With the line containing "This screenshot has width=1382, height=864." as the first line and the last line of the records as the final one, reproduce that range exactly.

....

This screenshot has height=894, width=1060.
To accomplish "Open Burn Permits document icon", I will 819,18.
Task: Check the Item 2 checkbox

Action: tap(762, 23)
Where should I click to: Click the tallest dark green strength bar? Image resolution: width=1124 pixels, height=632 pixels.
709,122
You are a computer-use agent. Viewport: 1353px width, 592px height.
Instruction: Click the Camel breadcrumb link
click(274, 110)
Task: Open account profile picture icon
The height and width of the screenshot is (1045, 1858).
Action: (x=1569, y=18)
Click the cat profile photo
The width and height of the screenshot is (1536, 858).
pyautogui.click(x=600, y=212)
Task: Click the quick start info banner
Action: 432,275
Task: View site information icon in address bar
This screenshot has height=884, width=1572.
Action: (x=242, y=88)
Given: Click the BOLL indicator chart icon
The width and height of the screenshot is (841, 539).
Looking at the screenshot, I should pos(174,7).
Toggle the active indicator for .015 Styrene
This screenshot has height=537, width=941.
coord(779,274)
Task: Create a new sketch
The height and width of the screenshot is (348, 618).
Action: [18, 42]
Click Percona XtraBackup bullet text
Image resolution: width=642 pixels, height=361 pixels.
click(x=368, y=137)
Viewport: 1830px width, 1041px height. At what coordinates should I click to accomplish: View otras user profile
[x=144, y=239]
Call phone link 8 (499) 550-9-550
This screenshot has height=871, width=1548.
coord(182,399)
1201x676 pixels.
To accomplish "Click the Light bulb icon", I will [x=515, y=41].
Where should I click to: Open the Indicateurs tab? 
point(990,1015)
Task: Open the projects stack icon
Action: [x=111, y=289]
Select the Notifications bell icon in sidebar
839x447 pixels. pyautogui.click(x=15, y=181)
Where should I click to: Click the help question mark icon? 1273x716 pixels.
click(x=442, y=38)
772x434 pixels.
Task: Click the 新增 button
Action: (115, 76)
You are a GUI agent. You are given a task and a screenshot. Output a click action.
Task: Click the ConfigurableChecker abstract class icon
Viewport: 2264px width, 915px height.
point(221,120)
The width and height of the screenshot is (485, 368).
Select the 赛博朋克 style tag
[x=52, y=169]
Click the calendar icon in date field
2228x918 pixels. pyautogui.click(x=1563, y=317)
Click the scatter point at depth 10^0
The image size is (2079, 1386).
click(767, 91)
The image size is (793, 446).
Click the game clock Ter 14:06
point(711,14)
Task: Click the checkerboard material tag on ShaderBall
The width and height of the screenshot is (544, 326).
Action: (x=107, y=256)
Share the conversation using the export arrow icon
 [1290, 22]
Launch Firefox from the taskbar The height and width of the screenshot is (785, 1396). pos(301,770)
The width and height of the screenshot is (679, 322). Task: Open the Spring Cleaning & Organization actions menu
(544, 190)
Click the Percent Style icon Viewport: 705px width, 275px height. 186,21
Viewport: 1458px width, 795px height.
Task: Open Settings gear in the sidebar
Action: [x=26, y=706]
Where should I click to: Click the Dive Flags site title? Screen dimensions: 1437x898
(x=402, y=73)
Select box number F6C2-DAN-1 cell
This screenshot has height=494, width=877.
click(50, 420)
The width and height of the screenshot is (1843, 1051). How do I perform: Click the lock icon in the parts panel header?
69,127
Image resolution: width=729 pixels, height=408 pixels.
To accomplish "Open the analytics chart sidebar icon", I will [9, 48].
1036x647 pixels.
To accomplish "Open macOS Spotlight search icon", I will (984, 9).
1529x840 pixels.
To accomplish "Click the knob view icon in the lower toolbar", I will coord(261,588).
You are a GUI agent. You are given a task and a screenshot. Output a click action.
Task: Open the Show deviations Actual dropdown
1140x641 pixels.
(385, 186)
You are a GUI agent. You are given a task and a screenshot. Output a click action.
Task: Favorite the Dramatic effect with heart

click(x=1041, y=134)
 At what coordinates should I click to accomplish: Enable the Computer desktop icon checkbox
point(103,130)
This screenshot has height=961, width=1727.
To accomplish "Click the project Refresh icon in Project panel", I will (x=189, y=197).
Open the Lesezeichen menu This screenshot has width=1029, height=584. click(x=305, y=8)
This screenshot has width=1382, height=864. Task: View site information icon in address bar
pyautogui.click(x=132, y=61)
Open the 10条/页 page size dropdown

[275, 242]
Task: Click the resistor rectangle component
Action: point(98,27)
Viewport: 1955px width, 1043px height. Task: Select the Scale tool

....

(Result of this exercise):
This screenshot has width=1382, height=864. Task: View site information icon in address bar
pyautogui.click(x=132, y=61)
Open the 10条/页 page size dropdown

[275, 242]
Task: Click the resistor rectangle component
Action: point(98,27)
Viewport: 1955px width, 1043px height. Task: Select the Scale tool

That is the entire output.